A CHORLEY vicar is aiming to pew-form miracles this weekend -- such as encouraging people to attend church.
The Reverend Ken Howles has even given his ecclesiastical campaign the special codename CB2C - Come Back to Church Sunday.
The vicar of St James's in Brooke Street, launched the operation this week in a bid to boost dwindling congregations around Lancashire.
The plan is to encourage other churches to transform occasional visitors into regular churchgoers.
Some 150 invitations have been delivered from St James's for a special service on Come Back to Church Sunday this weekend (January 25).
The invitation list includes those who have been to church for special occasions, such as baptisms and weddings, or former members with whom the church has lost contact.
And people are being promised they will not have to sit and suffer.
"There will be no long sermon," pledged Rev Howles, a self-confessed former football hooligan who saw the light, and become chaplain at Blackburn Rovers Football Club before moving to St James's.
"It is aimed at people who used to come to our church. It is setting up a process, we are now making contact with our people and telling them we have missed them. It is nothing heavy."
He said that losing parishioners was a problem for churches.
"I think to be fair some churches are very, very concerned about it. We are not a failing church, but you never know.
"I'm sure that St James's is not the only one that could benefit from this idea."
Contacts renewed on Sunday are likely to be followed up by a visiting programme.

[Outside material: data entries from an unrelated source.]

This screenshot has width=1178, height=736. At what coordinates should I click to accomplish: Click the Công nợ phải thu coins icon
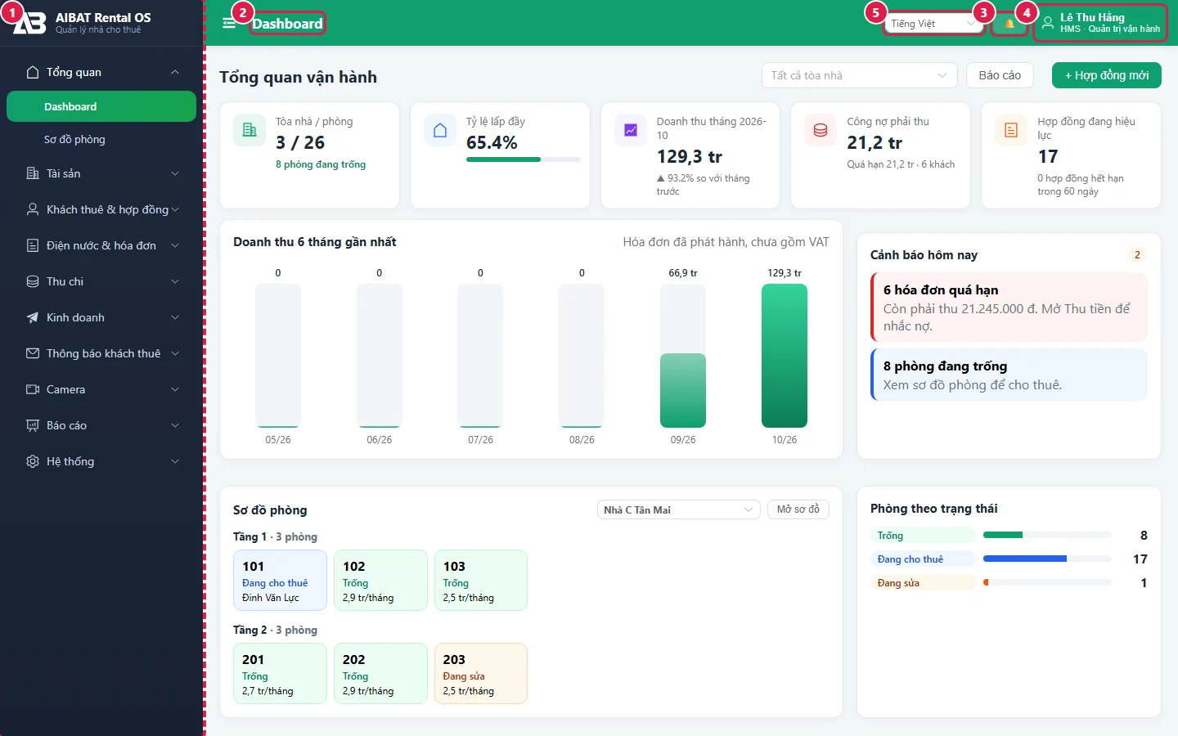click(821, 130)

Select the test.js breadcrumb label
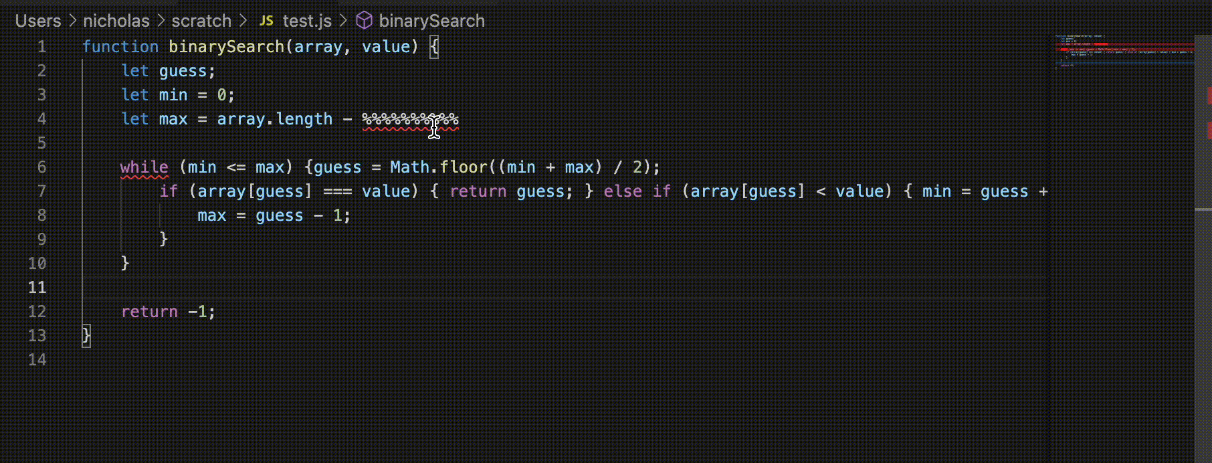point(307,21)
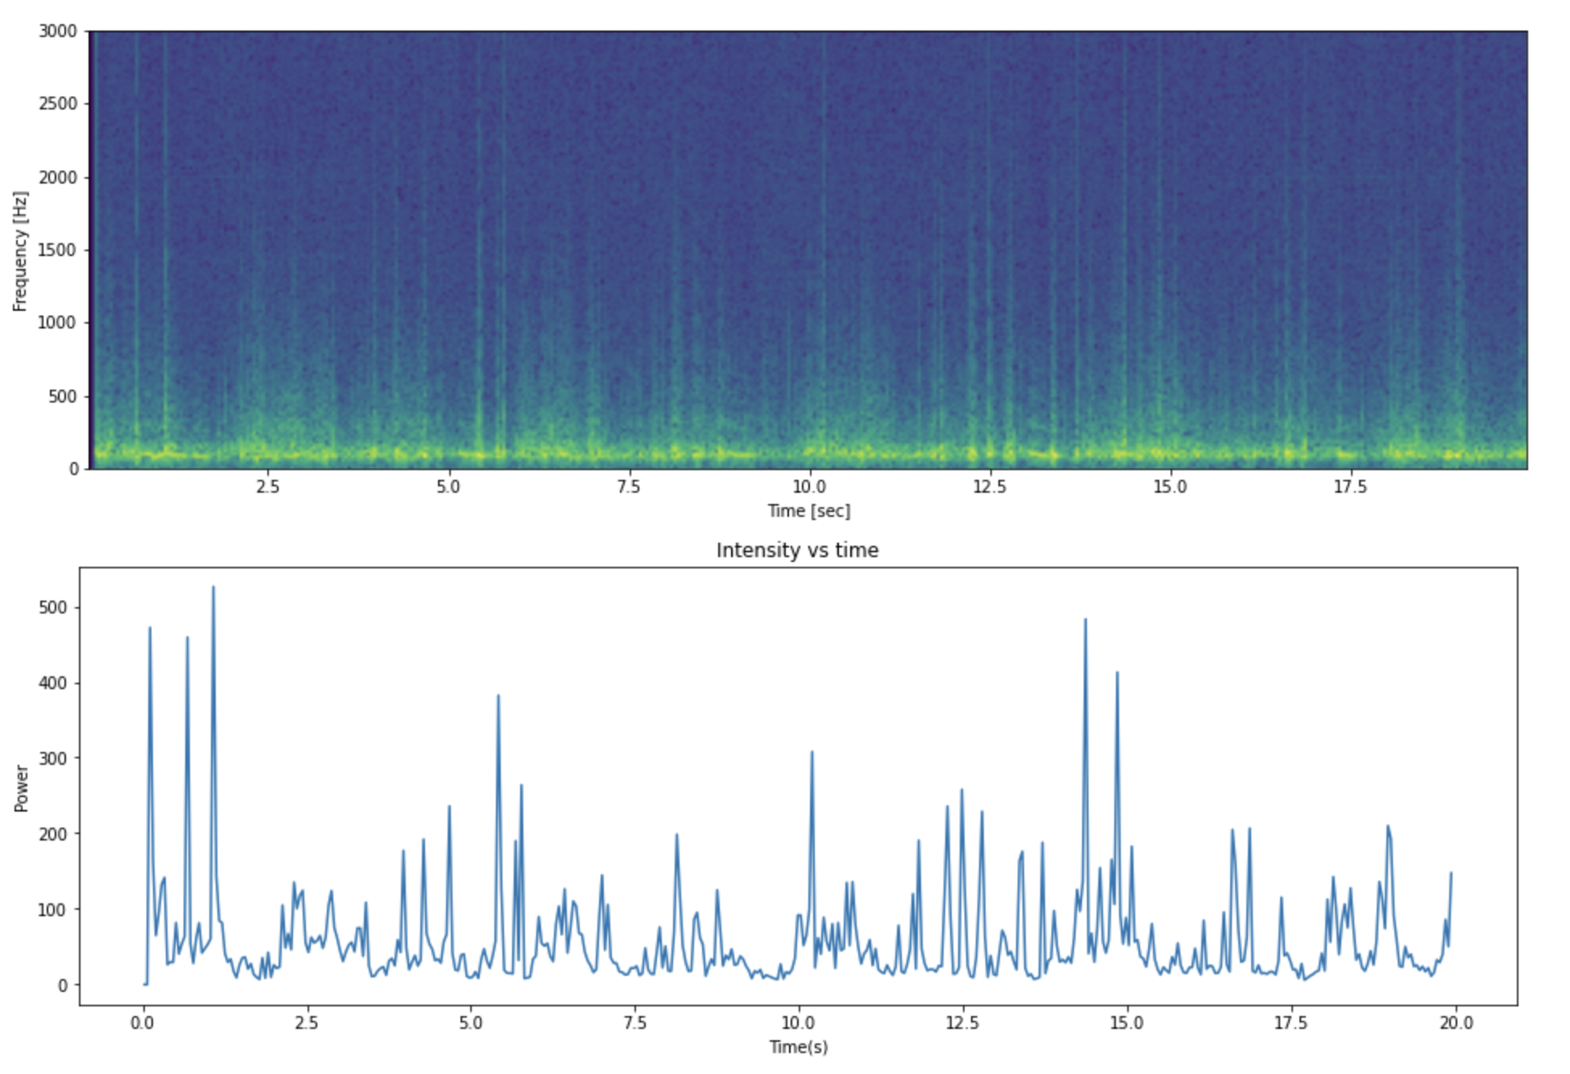1570x1074 pixels.
Task: Click the 'Intensity vs time' plot title
Action: pos(796,551)
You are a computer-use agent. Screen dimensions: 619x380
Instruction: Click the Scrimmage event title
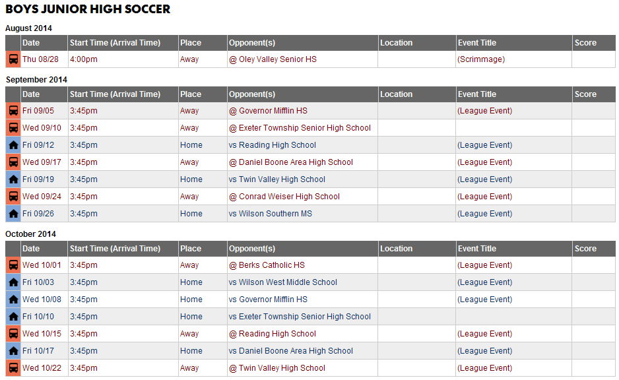tap(481, 59)
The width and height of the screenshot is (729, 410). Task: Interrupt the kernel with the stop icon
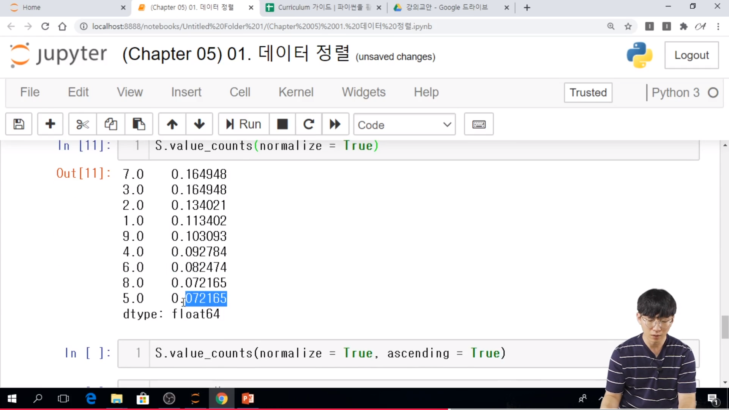tap(282, 124)
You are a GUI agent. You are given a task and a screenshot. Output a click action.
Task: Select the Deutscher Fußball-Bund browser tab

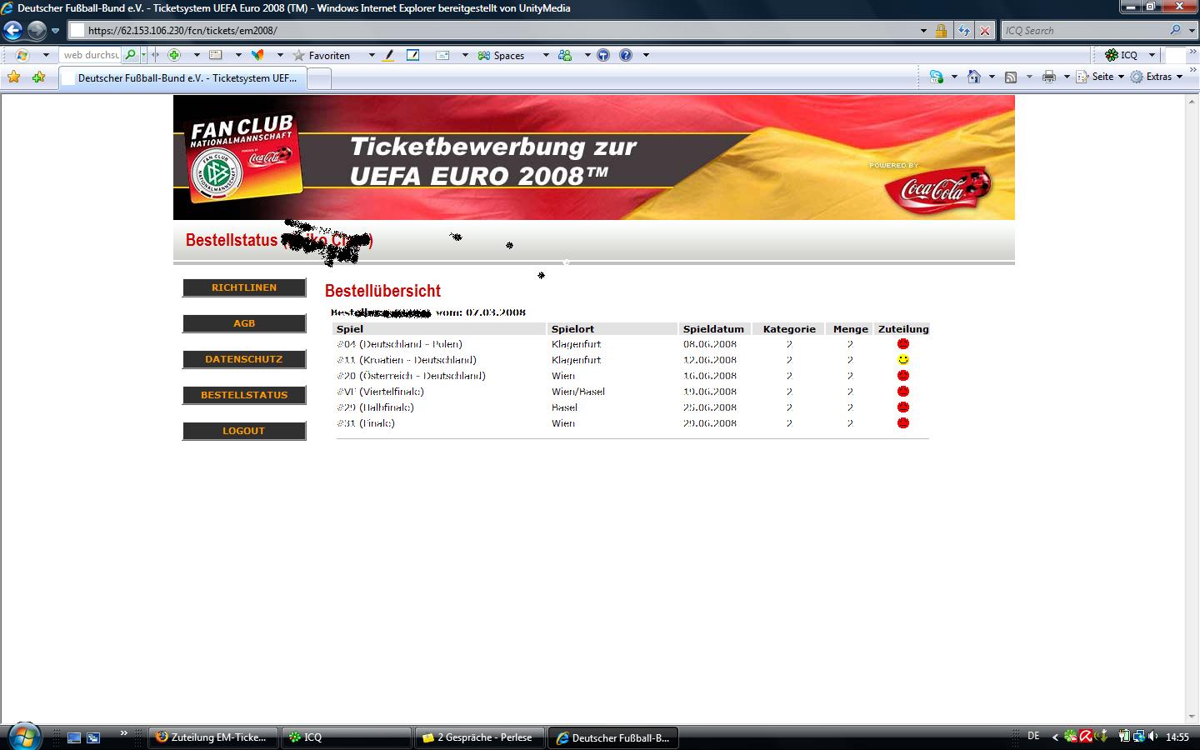(x=183, y=78)
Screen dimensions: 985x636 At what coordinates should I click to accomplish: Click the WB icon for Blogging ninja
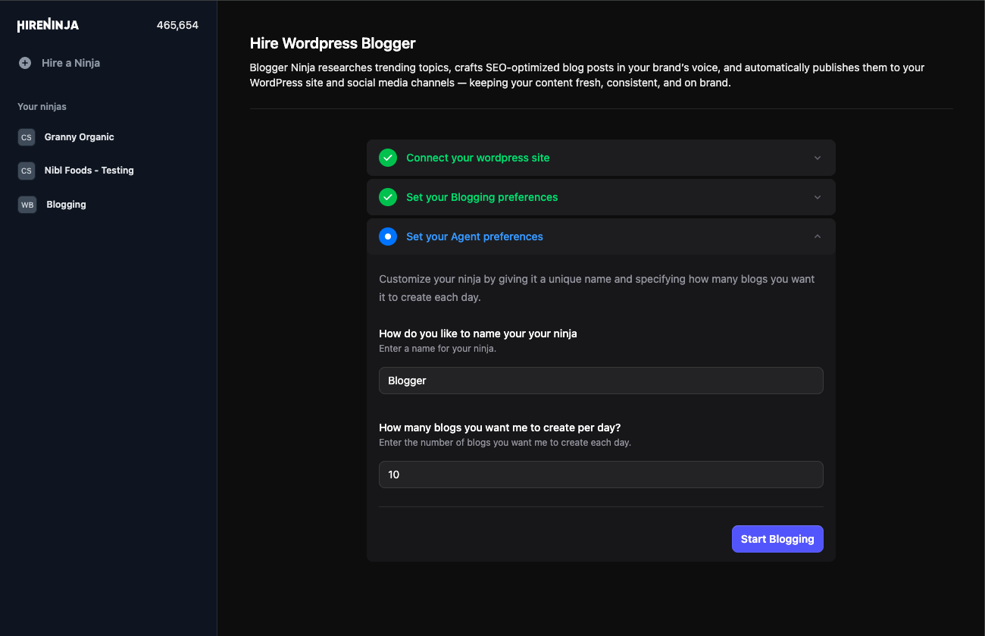coord(26,204)
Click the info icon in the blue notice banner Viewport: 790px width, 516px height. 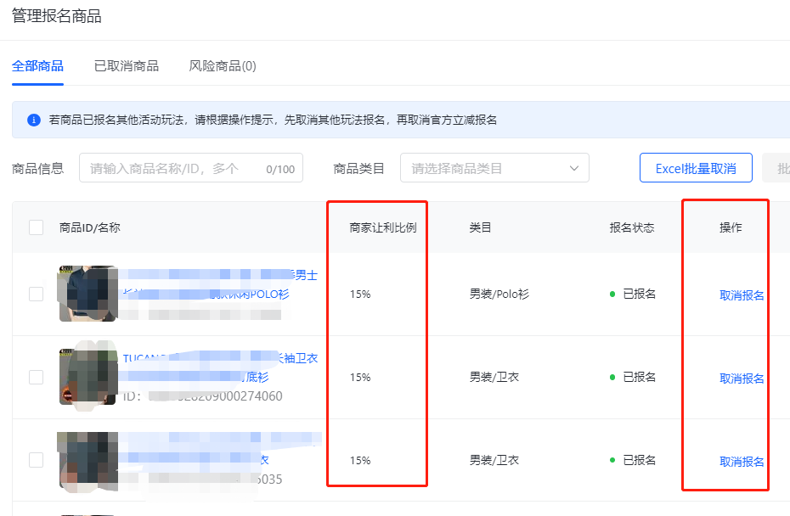32,121
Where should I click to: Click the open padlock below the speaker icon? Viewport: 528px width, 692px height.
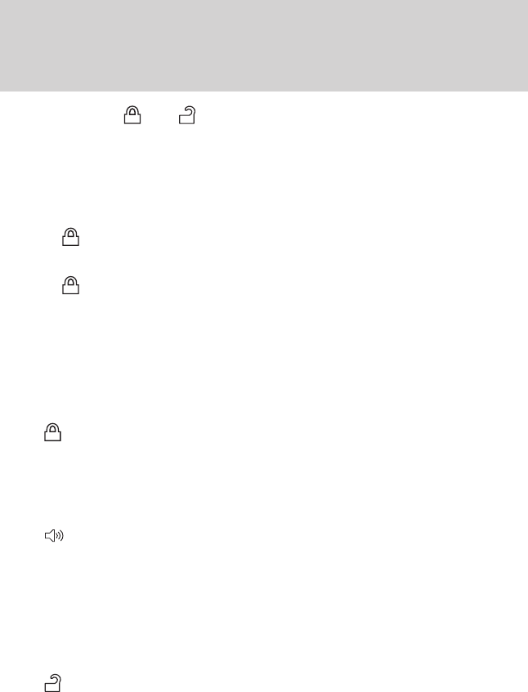point(53,683)
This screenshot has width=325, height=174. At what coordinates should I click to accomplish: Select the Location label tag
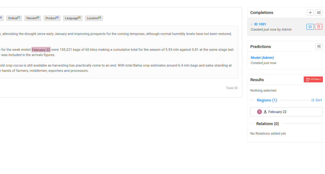pyautogui.click(x=94, y=18)
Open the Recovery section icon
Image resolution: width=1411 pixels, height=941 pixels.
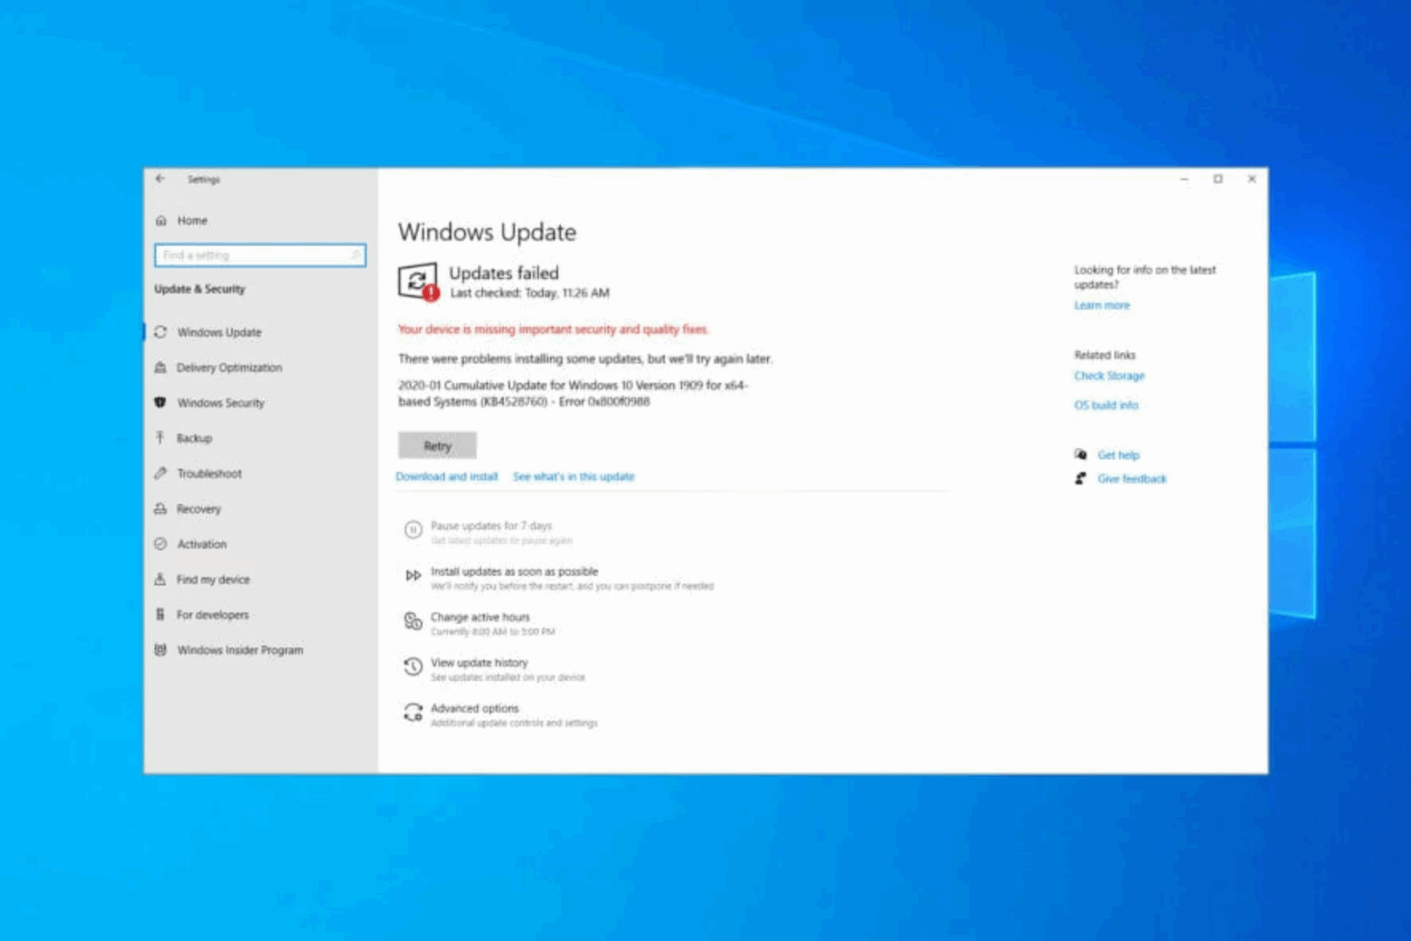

Latest Church of England figures nationally show a slight continuing drop in church attendance figures, despite a small growth among younger people.
In the Blackburn Diocese the average weekly attendance in 2002 was 34,000 adults and young people, a decline of 3,000 on the previous year.
Mr Howles, who has also organised for advertisements to go on the back of buses promoting church services, hit the headlines when he said his congregation grew because he preached longer sermons.
"I do believe people want to hear the word of God," he said.